The SAFEXPLAIN project is extremely relevant for exida development SRL. In 2009, exida development SRL was incorporated as an affiliate of the exida group and tasked with exploring disciplines and sectors not directly covered by the group. The tumultuous and highly controversial emergence of Machine Learning (ML)/Deep Learning (DL) techniques and applications in safety critical system is proving to be a ‘perfect storm‘ that this Horizon Europe project is tackling through its focus, partnership and financial support.
Exida is part of two technical pillars that are associated with two major work-packages (WP) of the project: WP2- Safety Assessment and WP4 –Platforms and Toolset Support. The intermediate results of these work packages is presented below.
Safety Assessment
Partner IKERLAN, leader of WP2, has developed a Functional Safety lifecycle extension (AI-FSM) covering ML/DL processes and allowing for their assessment according to the current standard ISO/IEC 61508 (Functional Safety of E/E/PE Safety-related Systems). AI-FSM has already successfully passed a first review by both TÜV Rheinland and exida certification experts.
Exida has developed an artificial intelligence verification and validation (AI-V&V) strategy and associated methods for the verification and validation of ML/DL components. This approach extends the traditional Functional Safety (FuSa) approach from “hazards caused by malfunctioning” (as in ISO/IEC 61508 and ISO 26262), to “hazards resulting from functional insufficiencies” (as in ISO 21448, a.k.a. Safety of the Intended Functionality (SOTIF)).
To implement the AI-V&V strategy, exida has developed a Catalogue of Scenarios and Test Cases. For each scenario, one or more test cases have been defined, to be performed on real or simulated testing environments. The scenarios specify conditions, parameter values, test/fail criteria and can be used to prepare full Test Reports. The V&V model is completed with specifications of the expected behaviour for Sense – Plan – Actuators parts, as needed for SOTIF compliance.
An example of a simple scenario is one that includes a so-called ego-vehicle and a target vehicle, where there is “a vehicle driving following a target vehicle on highway”. This scenario defines a series of conditions/constraints on aspects such vehicle parameters (speed, acceleration, steering angle, yaw rate…), environmental conditions (weather, road, lighting…), risks exposure, and more.
A subset of the Catalogue is being used by the automotive case study, led by partner NAVINFO Europe. Adaptations are under preparation for the railway and space case studies, where dedicated SOTIF standards do not yet exist.

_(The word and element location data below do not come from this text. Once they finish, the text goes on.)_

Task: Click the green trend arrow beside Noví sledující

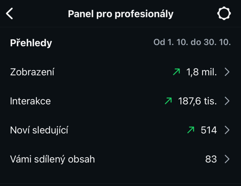Action: point(191,130)
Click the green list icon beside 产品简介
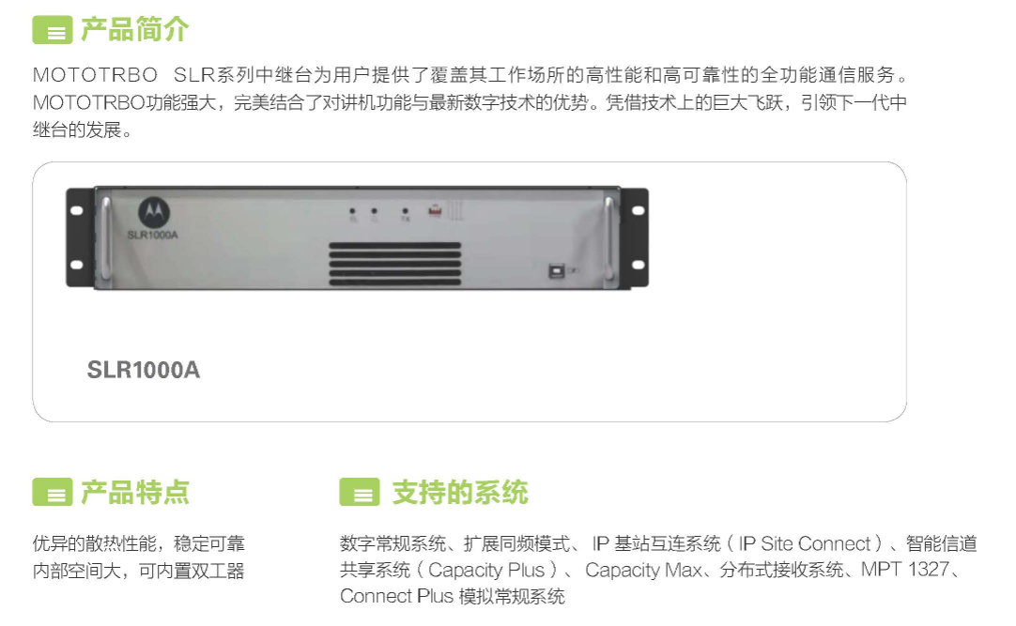Screen dimensions: 1016x626 (53, 30)
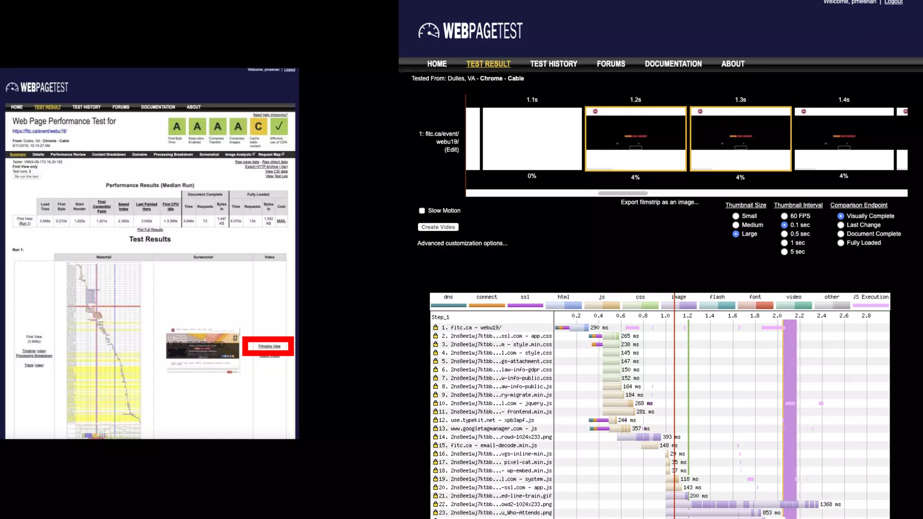The image size is (923, 519).
Task: Click lock icon on request 15 email-decode.min.js
Action: (435, 445)
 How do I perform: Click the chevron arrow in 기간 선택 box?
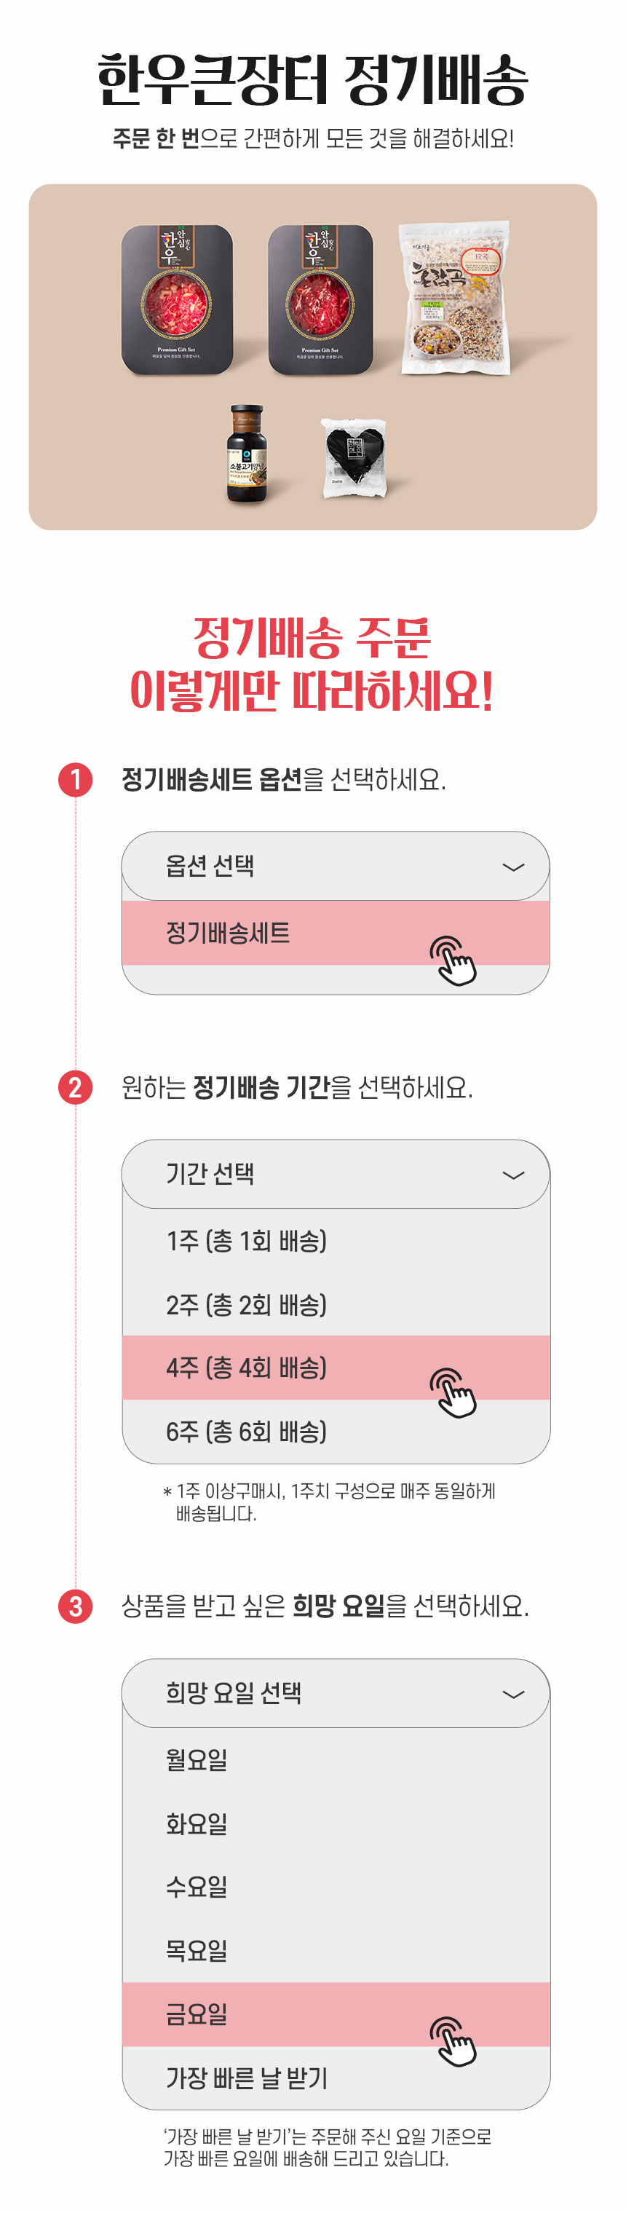(513, 1175)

Platforms and Toolset Support
Exida is also contributing to the SAFEXPLAIN platform and toolset, led by partner Barcelona Supercomputing Center (BSC). The BSC has proposed a software (SW) Middleware concept, which exida has contributed to and supported.

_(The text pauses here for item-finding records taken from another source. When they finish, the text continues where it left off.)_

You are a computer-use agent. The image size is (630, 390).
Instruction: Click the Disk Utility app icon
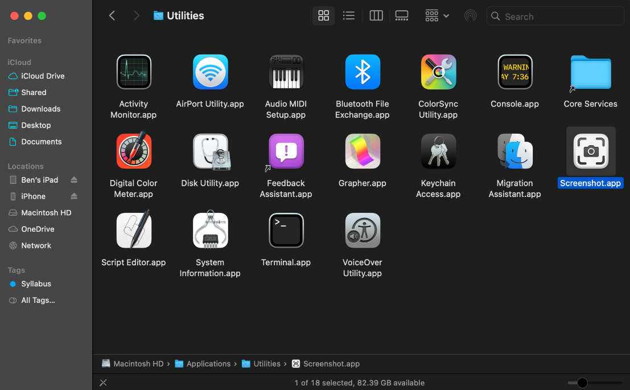coord(210,151)
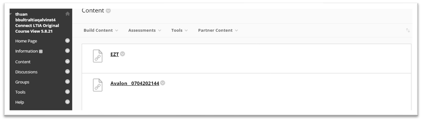
Task: Expand the Build Content dropdown
Action: click(101, 30)
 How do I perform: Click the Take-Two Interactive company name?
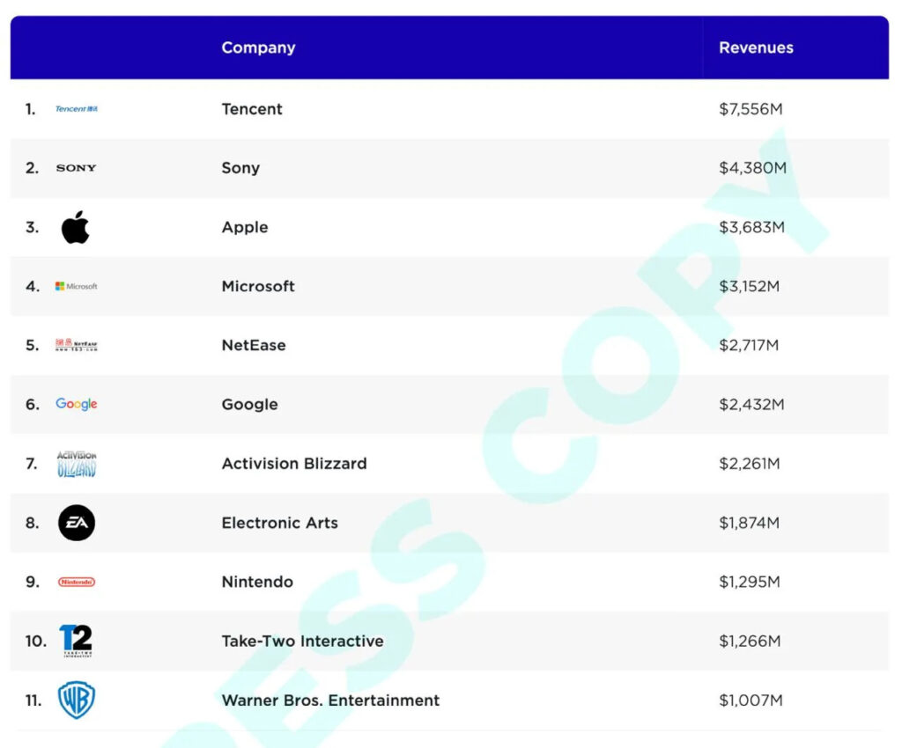(x=302, y=641)
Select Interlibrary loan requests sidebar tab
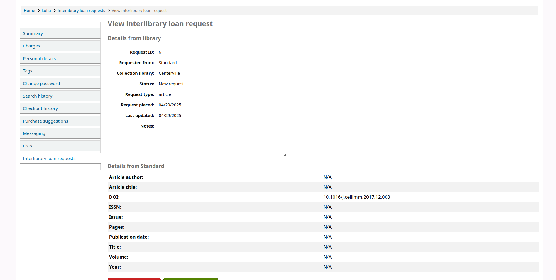The width and height of the screenshot is (556, 280). (49, 159)
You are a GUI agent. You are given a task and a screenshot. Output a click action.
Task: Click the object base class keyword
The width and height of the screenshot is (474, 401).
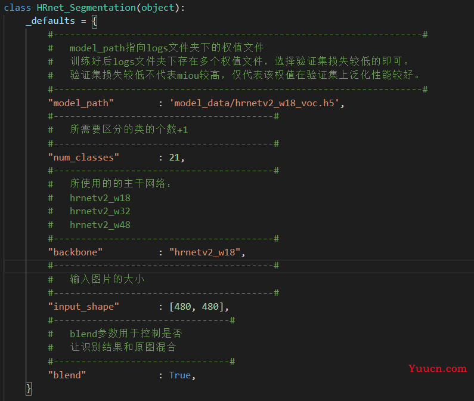(158, 8)
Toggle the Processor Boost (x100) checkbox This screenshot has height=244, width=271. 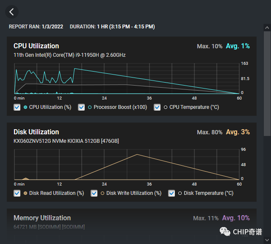click(x=82, y=107)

The high-level platform design is inspired by the AUTOSAR Adaptive standard, which is very popular in the automotive sector and to which exida has significantly contributed during its development. Moreover, the middleware support is being developed to align with ROS2 libraries and tools, and Exida plays a specific role in this activity. The Middleware architecture to be implemented aims to accommodate the FUSA architecture requirements together with standard V&V concepts and architectural features. Figure 3 provides an overview of the FUSA architecture.
Several modules have been already implemented and will be released at the first major milestone of technical deliverables at M18 (March 2024).
Exida development SRL will continue to work within the framework of the SAFEXPLAIN project to navigate the intricate lansacape of ML/DL in safety-critical systems. The intermediate results show promising advancements, and continued collaborative efforts will be instrumental to advancing safety assessment and platform developments in the next half of the project.